たとえば結婚式でスピーチをするときなど、人前に立ったときの緊張・あがりは誰にも経験があるでしょう。通常であればそれはごく自然な感覚なのですが、社交不安障害(SAD:Social Anxiety Disorder)の患者さんは、人と接するあらゆる社交的場面や「人前で話す」「電話に出る」「注目を浴びる」などの特定の状況で行動する際に、不安な気持ちや、そこから立ち去りたいという強い衝動、ひいては恐怖感さえも抱きます。

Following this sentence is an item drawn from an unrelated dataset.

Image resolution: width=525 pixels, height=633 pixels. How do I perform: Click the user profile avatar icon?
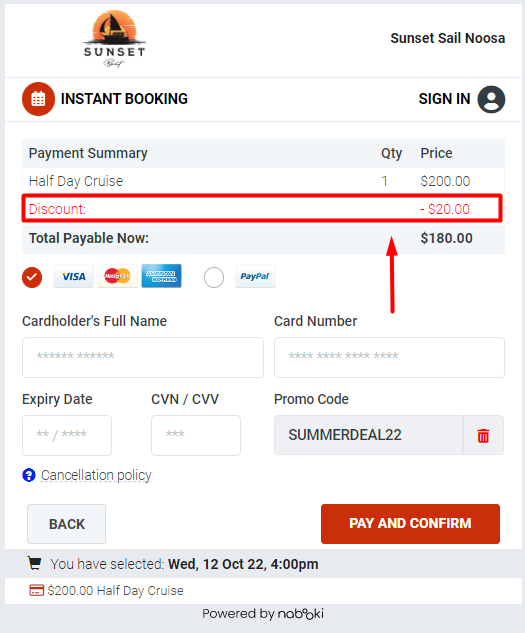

また、紅潮や発汗、動悸、ふるえ、腹痛などの症状がともなうケースもあります。さらには、このような症状が再度出てしまうのではないかという不安から、人の集まるような場面を避けるようになり、学業や就業、結婚などの社会生活に支障をきたす場合もあります。また、症状が慢性化してくると、うつ病やパニック障害など、他の精神疾患との合併が懸念されることもあります。例えば、不安な気持ちを抑えるためにアルコールを多量に摂取するようになり、アルコール依存症となるようなケースです。

社交不安障害の症状

  • 人前で異常に緊張する
  • 手足、全身、声の震えが出る
  • 顔が赤くほてる
  • 脈が速くなり、息苦しくなる
  • 通常より多めの汗をかく
  • 何度も吐き気がする
  • 口がカラカラに渇く
  • トイレが近くなる、または尿が出なくなる
  • めまいがする など

社交不安障害の原因

社交不安障害の原因は、まだはっきりとはわかっていませんが、恐怖症状を抑えるはたらきのある神経伝達物質であるセロトニンが不足してしまうことが、発症の原因ではないかと考えられています。
セロトニンが不足する要因としては、過去に人前で恥ずかしい経験をしたことがあるなどの経験的要因、他人の目を気にし過ぎる、人見知りなどの性格的要因、また遺伝的な要因などが挙げられています。
また、セロトニン同様にドーパミンという神経伝達物質が不足することも不安を誘発すると推測されており、神経伝達機能が正常に作用すれば不安状態は発生しにくくなると考えられています。

社交不安障害の治療

社交不安障害は、脳内の神経伝達物質の不足によって起きると考えられています。そのため、脳の機能を調整する薬物療法と、精神療法(考え方や物の捉え方、行動を変える精神療法)によって治療を行っていきます。

薬物療法

抗不安薬や抗うつ薬を用いて治療します。お薬の効果は飲み始めて1ヶ月ほどで現れてきますが、この時点で服用を止めてしまうと、再発の可能性があります。症状が出なくなっても自己判断で中断したりせず、必ず医師の指示に従ってください。

精神療法

精神療法では、しっかりと現実に向き合えるよう、不安を抱きやすい考え方を変えたり、不安にうまく対処したり、不安に慣れたりする訓練を行います。精神療法による治療は、数か月に及ぶ長い期間を要するケースがありますが、焦らずにゆっくりと治療していきましょう。